Reproduce exactly the lines below from the one containing "Task: Open the Variable layer height tool" through the one containing "Tick the last Japan East row checkbox", including both, and nothing else.

Material shown →
= = = = = = =

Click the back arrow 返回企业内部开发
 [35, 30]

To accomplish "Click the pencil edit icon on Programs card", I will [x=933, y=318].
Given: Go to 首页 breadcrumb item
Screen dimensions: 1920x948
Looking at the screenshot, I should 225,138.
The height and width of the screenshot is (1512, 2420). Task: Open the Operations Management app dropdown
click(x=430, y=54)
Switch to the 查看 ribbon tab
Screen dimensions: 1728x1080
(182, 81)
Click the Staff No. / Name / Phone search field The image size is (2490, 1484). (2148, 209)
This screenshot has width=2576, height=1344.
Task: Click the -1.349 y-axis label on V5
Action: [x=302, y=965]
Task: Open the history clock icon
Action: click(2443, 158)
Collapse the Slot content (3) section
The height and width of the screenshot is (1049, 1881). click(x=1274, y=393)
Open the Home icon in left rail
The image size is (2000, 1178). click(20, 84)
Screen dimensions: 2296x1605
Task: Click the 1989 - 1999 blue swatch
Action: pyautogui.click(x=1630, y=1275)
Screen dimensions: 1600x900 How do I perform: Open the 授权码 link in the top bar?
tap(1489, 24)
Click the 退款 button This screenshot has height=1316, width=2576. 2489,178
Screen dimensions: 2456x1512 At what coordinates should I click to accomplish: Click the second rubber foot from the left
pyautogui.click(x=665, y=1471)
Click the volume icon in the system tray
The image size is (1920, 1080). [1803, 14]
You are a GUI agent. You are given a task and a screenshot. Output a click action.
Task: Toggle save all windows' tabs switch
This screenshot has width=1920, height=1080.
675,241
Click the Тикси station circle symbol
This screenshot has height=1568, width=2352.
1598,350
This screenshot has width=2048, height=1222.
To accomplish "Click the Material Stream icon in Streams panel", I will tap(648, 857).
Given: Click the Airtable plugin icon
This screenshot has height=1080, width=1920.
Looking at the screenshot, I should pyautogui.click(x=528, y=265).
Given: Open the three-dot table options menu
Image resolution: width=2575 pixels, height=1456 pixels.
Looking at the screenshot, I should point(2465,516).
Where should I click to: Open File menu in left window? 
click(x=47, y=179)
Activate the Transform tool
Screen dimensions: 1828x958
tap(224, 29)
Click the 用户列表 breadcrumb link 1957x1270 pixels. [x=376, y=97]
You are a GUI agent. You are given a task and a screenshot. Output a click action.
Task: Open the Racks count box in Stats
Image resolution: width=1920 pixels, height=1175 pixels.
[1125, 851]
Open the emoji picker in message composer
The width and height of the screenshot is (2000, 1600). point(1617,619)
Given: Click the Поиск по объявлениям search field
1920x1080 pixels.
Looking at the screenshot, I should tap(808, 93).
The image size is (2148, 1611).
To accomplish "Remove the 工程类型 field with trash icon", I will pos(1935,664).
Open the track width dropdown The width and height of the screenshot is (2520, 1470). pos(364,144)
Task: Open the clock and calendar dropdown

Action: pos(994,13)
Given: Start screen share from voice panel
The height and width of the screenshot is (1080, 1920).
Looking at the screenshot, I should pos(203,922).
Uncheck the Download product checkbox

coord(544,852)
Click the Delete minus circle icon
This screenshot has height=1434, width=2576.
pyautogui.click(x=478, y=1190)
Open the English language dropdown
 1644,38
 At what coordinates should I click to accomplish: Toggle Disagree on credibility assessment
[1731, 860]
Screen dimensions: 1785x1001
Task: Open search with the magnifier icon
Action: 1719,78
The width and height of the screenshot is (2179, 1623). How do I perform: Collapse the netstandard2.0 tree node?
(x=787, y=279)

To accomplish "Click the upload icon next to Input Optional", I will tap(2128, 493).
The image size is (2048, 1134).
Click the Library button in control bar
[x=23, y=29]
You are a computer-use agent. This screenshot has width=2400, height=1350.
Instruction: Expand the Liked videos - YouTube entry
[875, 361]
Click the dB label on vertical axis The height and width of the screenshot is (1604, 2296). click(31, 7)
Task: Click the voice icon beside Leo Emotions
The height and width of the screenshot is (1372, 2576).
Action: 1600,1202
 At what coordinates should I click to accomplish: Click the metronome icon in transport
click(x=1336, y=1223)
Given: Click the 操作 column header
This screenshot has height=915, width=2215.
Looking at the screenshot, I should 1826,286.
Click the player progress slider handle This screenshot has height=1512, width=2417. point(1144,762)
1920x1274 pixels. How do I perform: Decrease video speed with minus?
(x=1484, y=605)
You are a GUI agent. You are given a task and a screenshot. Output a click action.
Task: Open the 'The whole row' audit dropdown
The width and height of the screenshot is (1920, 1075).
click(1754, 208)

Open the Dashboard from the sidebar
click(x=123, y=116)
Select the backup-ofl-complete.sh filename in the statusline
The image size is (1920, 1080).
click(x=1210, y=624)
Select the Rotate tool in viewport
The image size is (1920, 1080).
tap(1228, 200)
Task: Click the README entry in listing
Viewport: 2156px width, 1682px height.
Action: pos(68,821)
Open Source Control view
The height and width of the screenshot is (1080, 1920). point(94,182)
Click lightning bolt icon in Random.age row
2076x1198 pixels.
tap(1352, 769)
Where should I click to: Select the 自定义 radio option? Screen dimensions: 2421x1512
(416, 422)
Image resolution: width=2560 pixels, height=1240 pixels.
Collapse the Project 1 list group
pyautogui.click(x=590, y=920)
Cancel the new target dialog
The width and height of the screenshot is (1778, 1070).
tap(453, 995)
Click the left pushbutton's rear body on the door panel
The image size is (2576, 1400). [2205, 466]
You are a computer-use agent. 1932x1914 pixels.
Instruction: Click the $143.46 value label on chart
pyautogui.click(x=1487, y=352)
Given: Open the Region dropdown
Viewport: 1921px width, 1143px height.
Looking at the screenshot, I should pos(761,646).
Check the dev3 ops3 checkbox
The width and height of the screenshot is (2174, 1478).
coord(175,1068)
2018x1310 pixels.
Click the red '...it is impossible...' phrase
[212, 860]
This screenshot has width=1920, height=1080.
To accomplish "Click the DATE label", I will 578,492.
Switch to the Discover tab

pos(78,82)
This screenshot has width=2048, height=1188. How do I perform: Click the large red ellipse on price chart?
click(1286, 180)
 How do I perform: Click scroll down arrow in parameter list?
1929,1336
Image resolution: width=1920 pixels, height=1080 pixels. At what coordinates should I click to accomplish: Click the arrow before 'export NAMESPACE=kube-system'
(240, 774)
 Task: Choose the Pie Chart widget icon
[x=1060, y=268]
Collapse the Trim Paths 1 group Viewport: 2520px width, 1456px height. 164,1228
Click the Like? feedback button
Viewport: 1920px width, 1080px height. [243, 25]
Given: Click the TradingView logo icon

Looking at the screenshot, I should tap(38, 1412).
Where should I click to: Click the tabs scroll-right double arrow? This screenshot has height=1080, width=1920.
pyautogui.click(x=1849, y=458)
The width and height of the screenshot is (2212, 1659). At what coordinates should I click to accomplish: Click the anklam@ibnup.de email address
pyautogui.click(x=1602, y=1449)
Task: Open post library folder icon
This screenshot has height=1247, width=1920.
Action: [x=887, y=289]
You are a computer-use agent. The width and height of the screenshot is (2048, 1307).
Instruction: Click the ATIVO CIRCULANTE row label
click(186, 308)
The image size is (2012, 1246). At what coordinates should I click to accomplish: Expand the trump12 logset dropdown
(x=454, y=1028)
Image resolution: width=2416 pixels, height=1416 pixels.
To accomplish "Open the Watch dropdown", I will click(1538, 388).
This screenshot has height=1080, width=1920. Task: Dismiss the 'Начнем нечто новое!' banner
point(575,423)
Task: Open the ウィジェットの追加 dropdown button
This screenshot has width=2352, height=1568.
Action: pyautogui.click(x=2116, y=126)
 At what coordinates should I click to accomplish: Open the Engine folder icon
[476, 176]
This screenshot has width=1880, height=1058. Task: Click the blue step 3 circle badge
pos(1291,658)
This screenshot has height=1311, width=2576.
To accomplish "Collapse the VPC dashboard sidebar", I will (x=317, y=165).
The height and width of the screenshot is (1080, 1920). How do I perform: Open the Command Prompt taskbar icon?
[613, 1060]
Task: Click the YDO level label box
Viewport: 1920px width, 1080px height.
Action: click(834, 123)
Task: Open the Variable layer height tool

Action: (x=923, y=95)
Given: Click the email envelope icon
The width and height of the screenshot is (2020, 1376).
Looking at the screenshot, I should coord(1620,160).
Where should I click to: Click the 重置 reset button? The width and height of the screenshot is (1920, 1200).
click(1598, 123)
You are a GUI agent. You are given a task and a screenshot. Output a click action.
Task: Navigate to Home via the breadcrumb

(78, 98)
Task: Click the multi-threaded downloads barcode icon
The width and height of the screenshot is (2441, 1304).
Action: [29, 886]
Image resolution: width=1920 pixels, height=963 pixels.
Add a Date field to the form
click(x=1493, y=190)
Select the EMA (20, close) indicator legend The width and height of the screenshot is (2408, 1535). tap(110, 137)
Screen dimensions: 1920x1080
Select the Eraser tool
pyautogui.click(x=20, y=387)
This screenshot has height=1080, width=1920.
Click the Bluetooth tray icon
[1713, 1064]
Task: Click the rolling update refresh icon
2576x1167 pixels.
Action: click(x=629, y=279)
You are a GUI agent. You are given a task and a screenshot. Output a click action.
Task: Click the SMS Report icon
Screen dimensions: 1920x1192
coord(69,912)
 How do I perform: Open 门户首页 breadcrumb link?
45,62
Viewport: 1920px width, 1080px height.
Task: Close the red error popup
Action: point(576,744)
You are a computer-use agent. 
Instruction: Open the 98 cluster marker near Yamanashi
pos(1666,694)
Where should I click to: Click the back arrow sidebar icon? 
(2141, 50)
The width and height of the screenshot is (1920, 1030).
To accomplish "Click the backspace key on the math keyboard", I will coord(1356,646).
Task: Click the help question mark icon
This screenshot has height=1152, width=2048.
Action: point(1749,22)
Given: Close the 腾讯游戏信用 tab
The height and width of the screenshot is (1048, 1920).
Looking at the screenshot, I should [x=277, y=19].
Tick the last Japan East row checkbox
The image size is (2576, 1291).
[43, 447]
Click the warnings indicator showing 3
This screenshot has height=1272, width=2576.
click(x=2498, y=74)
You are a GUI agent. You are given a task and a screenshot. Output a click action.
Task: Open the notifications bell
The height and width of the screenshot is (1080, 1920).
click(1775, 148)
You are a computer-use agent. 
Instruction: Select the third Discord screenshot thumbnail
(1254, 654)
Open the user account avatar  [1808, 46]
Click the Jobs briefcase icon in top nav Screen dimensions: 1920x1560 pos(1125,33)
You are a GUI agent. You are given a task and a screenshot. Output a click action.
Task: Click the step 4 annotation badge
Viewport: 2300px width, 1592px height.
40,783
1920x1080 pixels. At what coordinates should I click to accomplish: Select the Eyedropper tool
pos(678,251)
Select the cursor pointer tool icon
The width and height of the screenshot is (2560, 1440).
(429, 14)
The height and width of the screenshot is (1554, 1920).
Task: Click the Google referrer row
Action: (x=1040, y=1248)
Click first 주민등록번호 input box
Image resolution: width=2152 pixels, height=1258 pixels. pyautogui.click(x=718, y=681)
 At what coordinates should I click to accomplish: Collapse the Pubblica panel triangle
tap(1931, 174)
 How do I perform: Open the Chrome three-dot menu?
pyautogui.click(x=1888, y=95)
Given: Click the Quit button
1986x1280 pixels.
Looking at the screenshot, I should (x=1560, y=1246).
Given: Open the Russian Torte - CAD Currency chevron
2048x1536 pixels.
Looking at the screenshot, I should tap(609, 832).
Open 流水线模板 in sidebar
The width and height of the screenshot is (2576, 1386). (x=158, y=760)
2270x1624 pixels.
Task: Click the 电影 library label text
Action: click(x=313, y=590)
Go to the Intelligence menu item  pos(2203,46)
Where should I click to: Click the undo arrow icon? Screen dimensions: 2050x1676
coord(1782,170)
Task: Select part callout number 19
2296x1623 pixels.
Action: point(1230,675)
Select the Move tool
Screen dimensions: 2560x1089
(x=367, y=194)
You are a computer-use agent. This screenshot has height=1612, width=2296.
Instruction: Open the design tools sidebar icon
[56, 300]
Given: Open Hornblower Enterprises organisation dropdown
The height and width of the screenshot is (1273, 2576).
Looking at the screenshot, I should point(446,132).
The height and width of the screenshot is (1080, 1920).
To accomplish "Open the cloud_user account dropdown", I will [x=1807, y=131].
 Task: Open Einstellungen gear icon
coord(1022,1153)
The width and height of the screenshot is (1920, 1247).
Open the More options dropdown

= = = = = = =

Result of this exercise →
Task: Open the Variable layer height tool

Action: (x=923, y=95)
Given: Click the email envelope icon
The width and height of the screenshot is (2020, 1376).
Looking at the screenshot, I should coord(1620,160).
Where should I click to: Click the 重置 reset button? The width and height of the screenshot is (1920, 1200).
click(1598, 123)
You are a GUI agent. You are given a task and a screenshot. Output a click action.
Task: Navigate to Home via the breadcrumb

(78, 98)
Task: Click the multi-threaded downloads barcode icon
The width and height of the screenshot is (2441, 1304).
Action: [29, 886]
Image resolution: width=1920 pixels, height=963 pixels.
Add a Date field to the form
click(x=1493, y=190)
Select the EMA (20, close) indicator legend The width and height of the screenshot is (2408, 1535). tap(110, 137)
Screen dimensions: 1920x1080
Select the Eraser tool
pyautogui.click(x=20, y=387)
This screenshot has height=1080, width=1920.
Click the Bluetooth tray icon
[1713, 1064]
Task: Click the rolling update refresh icon
2576x1167 pixels.
Action: click(x=629, y=279)
You are a GUI agent. You are given a task and a screenshot. Output a click action.
Task: Click the SMS Report icon
Screen dimensions: 1920x1192
coord(69,912)
 How do I perform: Open 门户首页 breadcrumb link?
45,62
Viewport: 1920px width, 1080px height.
Task: Close the red error popup
Action: point(576,744)
You are a computer-use agent. 
Instruction: Open the 98 cluster marker near Yamanashi
pos(1666,694)
Where should I click to: Click the back arrow sidebar icon? 
(2141, 50)
The width and height of the screenshot is (1920, 1030).
To accomplish "Click the backspace key on the math keyboard", I will coord(1356,646).
Task: Click the help question mark icon
This screenshot has height=1152, width=2048.
Action: point(1749,22)
Given: Close the 腾讯游戏信用 tab
The height and width of the screenshot is (1048, 1920).
Looking at the screenshot, I should [x=277, y=19].
Tick the last Japan East row checkbox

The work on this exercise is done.